Is there some other way to do that now? Here's the snipped where copy() is used:

    auto iter = intlist.elements();
    while(iter.more()) {
        auto iter0 = iter.copy();
        writefln("Iter iter: ", iter.get());
        writefln("Iter iter: ", iter.get());
        writefln("Iter iter0: ", iter0.get());
        
    }

And the error it gives is

writetest.d(36): Error: no property 'copy' for type 'tango.util.collection.model.GuardIterator.GuardIterator!(int).GuardIterator'
Author Message

Posted: 02/12/08 17:59:34

Curious. According to svn, there's never been such a copy method.

Posted: 02/13/08 00:41:28

Oh, silly me. It appears that I created tangobos/tests/writetest.d myself back in May. Upon revisiting Tangobos yesterday I just assumed that it was part of the distribution.

The copy() method must have been something that I had added to my local copy of Tango back then.

Still, a copy/dup method on tango.util.collection.model.Iterator would be a good thing to have, don't you think? Otherwise there's no way to save your traversal state.

Posted: 02/13/08 07:51:42

It sounds like a good idea from the onset, but how would you ensure that the iterator is still valid at a later point? If you think this is easy to solve, please create a ticket so we can consider it closer.

Posted: 02/14/08 01:12:51

larsivi wrote:

It sounds like a good idea from the onset, but how would you ensure that the iterator is still valid at a later point? If you think this is easy to solve, please create a ticket so we can consider it closer.
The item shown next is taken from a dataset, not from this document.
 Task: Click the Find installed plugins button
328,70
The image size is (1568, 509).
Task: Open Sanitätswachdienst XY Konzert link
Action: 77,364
You don't have to. Caveat user. Similar caveats apply if you add or remove elements from some kinds of containers in the middle of iterating over them. For instance removing element zero from an array invalidates all current iterators into that array container. But removing an element from a linked list only invalidates iterators that point to the deleted node.

I'll try making a patch. My thought would be to add a .dup method to the base Iterator interface.

Posted: 02/14/08 02:33:54

On second thought, maybe I won't try making a patch.

On second thought a better solution overall might be to create a new "Dupable" interface. Conflating the Iterator interface with copy-ability doesn't seem quite right and will also break any code out there that implements the current Iterator interface, but lacks a dup() method.

So probably this needs more discussion.

Also it's not something I'm actually in need of right now. Though I've definitely written algorithms before using STL that required the ability to copy iterators. I think it was probably something using std::list.